Moody’s Investors Service has placed on review for downgrade the Aa3 long-term issuer rating of RBC Dexia. The rating action follows the ratings agency’s decision on Wednesday last week to place RBC’s (rated Aa1, on review for downgrade; Prime-1; B/Aa3 on review for downgrade) standalone rating on review for downgrade. The review will consider both parental support and standalone credit fundamentals, said Moody’s.
RBC was placed on review for downgrade among other banks and securities firms with global capital markets operations. Moody’s said the rating actions on banks with global capital market operations reflected, to differing degrees, the combined pressures stemming from more fragile funding conditions, wider credit spreads, increased regulatory burdens and more difficult operating conditions.
During the review, Moody’s will focus on to what extent RBC Dexia’s issuer rating, and in particular its current parental support assumptions, might be affected by a weakening of RBC’s standalone credit profile.
The review will also consider RBC Dexia’s standalone creditworthiness in the context of the potential impact of the delayed sale process – or more generally the operating environment – on the issuer’s fundamentals.
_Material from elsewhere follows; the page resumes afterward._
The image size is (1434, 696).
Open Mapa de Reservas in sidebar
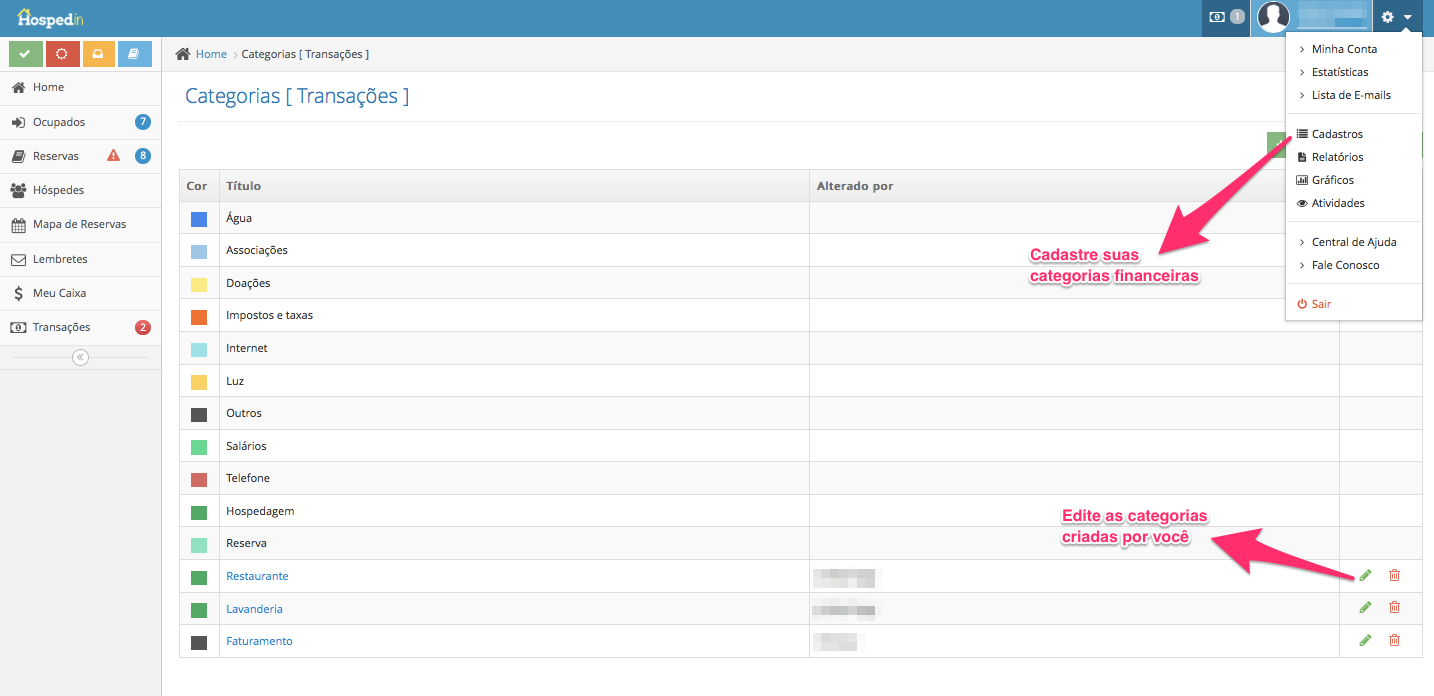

Dexia is undergoing a government-sponsored restructuring plan that would see it shed its strongest assets, including its Turkish unit Denizbank and its share in RBC Dexia, after the Belgian institution was left with a significant funding shortfall in the wake of the European sovereign debt crisis and tensions in the interbank market. Moody’s said the disposal of Dexia’s 50% stake in RBC Dexia is taking more time than initially expected. During the review, the ratings agency will assess whether this delayed sale process has affected the joint-venture standalone creditworthiness, particularly its franchise value and risk positioning.
During the review, Moody’s will consider a potential downgrade of the Aa3 issuer rating of up to two notches, i.e. to A2. The ratings agency said RBC Dexia’s long-term issuer rating would likely be downgraded in the event of a deterioration of the standalone rating of RBC, which is currently under review for downgrade, an evidence of a significant deterioration of the joint-venture’s standalone creditworthiness, and/or a change in Moody’s assessment of the probability of parental support.
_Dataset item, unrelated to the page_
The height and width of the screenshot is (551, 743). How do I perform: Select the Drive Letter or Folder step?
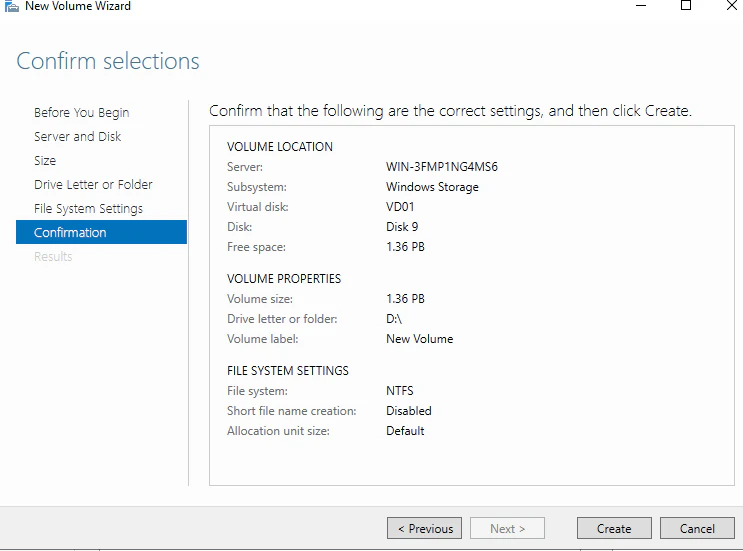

In January, Dexia CEO Pierre Mariani said he expected an agreement to sell its 50% stake in the RBC Dexia joint venture to be reached in the coming weeks. His comments follow those of RBC CEO Gordon Nixon, who told Canada Business Network in November last year that it is examining what its options are with regard to Dexias likely selloff of its half of joint venture RBC Dexia. A month before that Luxembourg Finance Minister Luc Frieden, presumably speaking with direct knowledge of the matter, said RBC intended to use its right of first option to buy out Dexias 50% share in RBC Dexia.
RBC Dexia has routinely said it is business as usual amidst Dexiasand greater Europeseconomic situation. Speaking to Global Custodian today, a spokesperson reaffirmed the custodian’s position, and added: “It is important to note their (Moody’s) action does not reflect negative change in our financial condition.”
RBC Dexia is rated AA- by Standard & Poor’s.